→ Tasks to complete:
**a.** Translate this sentence from the SARS-CoV-2 codon usage text into Spanish: "Specific preferences in SARS-CoV-2 and its host codon usage suggested that the virus does not compete with the host tRNA array."
**b.** List every host species named in the first sentence of the SARS-CoV-2 codon usage text.
**c.** In the SARS-CoV-2 codon usage text, reproduce the passage that begins at the words "3.3. Significant influence" and stops after "(Supplementary Table S2).", changing "genome" to "sequence".

→ Reading text:
Analysis of RSCU values of SARS-CoV-2 and its different hosts uncovered the codon preferences of SARS-CoV-2, human, dog, cat, pig, horse and cattle (Table 1). The average RSCU of SARS-CoV-2 was compared to that of its normal (human) and accidental (dog) hosts along with other animal species which revealed that the codon preference of SARS-CoV-2 and its hosts (natural, accidental and other) are not similar (Fig. 1 ). Specific preferences in SARS-CoV-2 and its host codon usage suggested that the virus does not compete with the host tRNA array.

Fig. 1.

Fig. 1

Comparative analysis of Relative Synonymous Codon Usage (RSCU) patterns of SARS CoV2 with other hosts.

3.3. Significant influence of dinucleotide frequencies in determining the codon usage Bias

The composition of UpU (8.00 %) and ApA (7.48 %) were obtained as the most abundant dinucleotide in the SARS-CoV-2 genome with odd ratio of 1.04 and 1.07 respectively, while CpC (4.56) and CpG (4.75 %) were the least abundant dinucleotide with the lowest odds ratio (0.38) exhibited by CpG (Supplementary Table S2).

RSCU values of eight codons containing CpG (CCG, UCG, GCG, ACG, CGG, CGC, CGU, and CGA) and six codons containing UpA (UUA, CUA, AUA, GUA, UAU, and UAC) were analysed to determine the possible effects of CpG and UpA representations on codon usage bias. All CpG-containing codons were not over-represented (RSCU ≤ 1.6) and were not preferred for their respective amino acids, while among the UpA containing codons, only UUA (Leucine) was over-represented in case of SARS-CoV-2.The relative abundance of UpG (1.4) and CpA (1.28) dinucleotides also indicated a severe deviation from the normal and these dinucleotides were over-represented compared to others (Fig. 2 ). All the UpG -containing codons were under-represented (RSCU ≤ 1.6) and were not preferred for their respective amino acids. Among the CpA containing codons, ACA (T) and CCA (P) were over-represented (RSCU ≥ 1.6).

→ Saved data entries:
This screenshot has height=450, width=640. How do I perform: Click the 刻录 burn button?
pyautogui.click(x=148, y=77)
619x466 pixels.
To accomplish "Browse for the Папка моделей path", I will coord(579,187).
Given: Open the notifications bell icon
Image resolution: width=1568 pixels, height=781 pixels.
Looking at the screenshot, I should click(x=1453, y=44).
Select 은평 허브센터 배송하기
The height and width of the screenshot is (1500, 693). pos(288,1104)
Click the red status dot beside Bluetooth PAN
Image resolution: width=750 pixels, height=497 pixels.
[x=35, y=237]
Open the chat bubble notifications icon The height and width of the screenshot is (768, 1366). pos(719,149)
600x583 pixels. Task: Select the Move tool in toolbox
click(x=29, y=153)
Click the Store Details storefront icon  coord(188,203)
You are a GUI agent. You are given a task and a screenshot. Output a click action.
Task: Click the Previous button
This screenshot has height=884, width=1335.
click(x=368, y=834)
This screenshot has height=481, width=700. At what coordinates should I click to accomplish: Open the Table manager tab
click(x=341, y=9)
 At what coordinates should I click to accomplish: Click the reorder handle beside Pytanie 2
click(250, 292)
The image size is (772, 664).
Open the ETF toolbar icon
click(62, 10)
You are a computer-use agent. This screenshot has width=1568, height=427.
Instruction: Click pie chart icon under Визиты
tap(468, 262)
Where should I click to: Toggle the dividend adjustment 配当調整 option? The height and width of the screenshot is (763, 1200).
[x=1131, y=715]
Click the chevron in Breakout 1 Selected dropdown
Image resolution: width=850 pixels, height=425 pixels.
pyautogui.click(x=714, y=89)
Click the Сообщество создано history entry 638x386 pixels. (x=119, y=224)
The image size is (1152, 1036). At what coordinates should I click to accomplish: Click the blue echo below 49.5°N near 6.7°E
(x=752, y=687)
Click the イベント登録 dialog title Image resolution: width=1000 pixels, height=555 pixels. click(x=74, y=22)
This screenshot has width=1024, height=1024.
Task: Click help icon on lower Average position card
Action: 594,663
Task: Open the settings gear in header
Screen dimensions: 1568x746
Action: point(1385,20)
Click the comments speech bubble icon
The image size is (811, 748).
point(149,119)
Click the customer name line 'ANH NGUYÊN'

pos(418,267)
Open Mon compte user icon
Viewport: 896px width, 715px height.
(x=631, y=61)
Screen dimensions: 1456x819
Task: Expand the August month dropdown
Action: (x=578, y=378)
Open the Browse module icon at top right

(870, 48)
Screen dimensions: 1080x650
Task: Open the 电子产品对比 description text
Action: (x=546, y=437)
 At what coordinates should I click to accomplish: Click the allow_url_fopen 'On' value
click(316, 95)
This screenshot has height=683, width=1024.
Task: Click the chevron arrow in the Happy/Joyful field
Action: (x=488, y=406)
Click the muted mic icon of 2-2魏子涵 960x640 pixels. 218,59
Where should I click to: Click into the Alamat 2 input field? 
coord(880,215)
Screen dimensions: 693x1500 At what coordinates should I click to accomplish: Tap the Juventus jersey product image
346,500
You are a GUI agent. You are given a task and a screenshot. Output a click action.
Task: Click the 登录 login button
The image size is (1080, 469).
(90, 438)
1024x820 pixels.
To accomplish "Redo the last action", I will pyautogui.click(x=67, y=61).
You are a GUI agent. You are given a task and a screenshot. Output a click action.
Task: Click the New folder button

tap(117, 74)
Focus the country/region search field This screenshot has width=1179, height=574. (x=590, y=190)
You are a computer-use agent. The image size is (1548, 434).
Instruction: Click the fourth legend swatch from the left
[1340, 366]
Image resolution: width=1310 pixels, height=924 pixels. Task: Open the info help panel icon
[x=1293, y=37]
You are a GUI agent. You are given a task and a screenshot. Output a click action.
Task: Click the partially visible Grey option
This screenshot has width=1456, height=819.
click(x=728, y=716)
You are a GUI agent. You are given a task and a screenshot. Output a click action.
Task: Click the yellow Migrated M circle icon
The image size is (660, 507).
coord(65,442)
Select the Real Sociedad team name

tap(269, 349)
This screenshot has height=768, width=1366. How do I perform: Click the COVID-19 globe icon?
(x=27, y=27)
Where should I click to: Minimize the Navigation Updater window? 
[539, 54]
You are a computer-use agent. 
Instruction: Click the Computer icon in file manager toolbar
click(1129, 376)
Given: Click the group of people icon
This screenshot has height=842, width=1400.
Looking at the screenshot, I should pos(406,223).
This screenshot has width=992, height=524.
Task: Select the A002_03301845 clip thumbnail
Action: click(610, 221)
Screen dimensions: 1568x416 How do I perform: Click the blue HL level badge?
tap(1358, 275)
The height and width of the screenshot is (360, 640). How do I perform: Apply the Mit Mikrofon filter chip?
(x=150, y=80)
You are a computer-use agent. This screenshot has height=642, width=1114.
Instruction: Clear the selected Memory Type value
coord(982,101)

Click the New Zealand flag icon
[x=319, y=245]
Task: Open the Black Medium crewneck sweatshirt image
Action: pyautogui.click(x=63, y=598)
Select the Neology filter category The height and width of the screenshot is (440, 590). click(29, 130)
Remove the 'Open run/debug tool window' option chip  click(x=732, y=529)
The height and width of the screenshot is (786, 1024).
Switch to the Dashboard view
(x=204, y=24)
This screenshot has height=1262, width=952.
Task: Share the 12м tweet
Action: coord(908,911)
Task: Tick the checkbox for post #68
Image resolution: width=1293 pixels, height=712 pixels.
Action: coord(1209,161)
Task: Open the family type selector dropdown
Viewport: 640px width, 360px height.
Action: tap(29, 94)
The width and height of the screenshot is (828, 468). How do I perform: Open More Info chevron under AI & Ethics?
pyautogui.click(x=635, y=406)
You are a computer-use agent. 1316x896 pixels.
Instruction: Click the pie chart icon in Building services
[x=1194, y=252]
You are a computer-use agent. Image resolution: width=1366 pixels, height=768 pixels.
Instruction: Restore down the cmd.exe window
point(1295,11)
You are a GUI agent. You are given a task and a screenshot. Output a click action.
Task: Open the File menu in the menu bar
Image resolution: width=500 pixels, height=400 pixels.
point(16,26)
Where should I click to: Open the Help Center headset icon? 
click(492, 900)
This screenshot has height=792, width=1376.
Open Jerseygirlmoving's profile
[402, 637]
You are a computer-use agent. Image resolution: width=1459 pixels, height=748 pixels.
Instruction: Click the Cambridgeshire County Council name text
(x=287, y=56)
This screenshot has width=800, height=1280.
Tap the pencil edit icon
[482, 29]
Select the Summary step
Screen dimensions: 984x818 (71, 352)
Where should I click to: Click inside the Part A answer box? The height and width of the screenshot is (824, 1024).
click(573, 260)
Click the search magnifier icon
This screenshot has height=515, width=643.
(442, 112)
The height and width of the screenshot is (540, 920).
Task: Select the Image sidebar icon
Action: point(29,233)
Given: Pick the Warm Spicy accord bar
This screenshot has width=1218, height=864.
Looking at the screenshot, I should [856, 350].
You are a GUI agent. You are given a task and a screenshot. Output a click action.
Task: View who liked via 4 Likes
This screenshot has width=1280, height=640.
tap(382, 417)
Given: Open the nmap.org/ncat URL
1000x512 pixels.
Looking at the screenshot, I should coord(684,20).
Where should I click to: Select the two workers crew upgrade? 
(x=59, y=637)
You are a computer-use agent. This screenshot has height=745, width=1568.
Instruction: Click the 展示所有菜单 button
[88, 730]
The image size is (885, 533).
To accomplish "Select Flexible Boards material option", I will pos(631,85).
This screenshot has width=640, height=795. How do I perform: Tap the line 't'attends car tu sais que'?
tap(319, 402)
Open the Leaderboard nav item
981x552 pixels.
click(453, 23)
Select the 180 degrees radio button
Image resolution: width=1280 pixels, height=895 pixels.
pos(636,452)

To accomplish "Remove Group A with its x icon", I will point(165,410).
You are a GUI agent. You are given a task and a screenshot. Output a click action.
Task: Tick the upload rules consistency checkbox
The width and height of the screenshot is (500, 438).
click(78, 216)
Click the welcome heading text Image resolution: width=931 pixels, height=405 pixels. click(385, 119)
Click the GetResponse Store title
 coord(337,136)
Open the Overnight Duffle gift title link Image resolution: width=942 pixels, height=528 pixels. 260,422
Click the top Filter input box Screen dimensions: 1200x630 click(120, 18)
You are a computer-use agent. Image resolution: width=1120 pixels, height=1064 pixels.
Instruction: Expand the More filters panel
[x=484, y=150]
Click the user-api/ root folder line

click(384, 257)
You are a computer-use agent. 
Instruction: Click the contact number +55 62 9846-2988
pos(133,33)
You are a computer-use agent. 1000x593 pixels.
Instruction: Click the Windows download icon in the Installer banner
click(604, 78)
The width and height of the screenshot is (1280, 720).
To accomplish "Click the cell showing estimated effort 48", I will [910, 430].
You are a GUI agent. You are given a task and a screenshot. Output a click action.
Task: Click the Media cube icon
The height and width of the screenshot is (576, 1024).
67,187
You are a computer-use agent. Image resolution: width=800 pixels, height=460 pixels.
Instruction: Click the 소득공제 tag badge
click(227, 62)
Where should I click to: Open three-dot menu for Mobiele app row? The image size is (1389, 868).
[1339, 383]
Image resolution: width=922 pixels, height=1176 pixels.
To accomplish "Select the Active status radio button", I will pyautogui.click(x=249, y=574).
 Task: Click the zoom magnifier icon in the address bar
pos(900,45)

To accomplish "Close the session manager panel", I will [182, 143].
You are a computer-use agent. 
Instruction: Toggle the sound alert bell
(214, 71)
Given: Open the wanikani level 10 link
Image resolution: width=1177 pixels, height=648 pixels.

→ Solutions by task:
**a.** Las preferencias específicas en el uso de codones del SARS-CoV-2 y de sus hospedadores sugirieron que el virus no compite con el conjunto de ARNt del hospedador.

**b.** human, dog, cat, pig, horse, cattle

**c.**
3.3. Significant influence of dinucleotide frequencies in determining the codon usage Bias

The composition of UpU (8.00 %) and ApA (7.48 %) were obtained as the most abundant dinucleotide in the SARS-CoV-2 sequence with odd ratio of 1.04 and 1.07 respectively, while CpC (4.56) and CpG (4.75 %) were the least abundant dinucleotide with the lowest odds ratio (0.38) exhibited by CpG (Supplementary Table S2).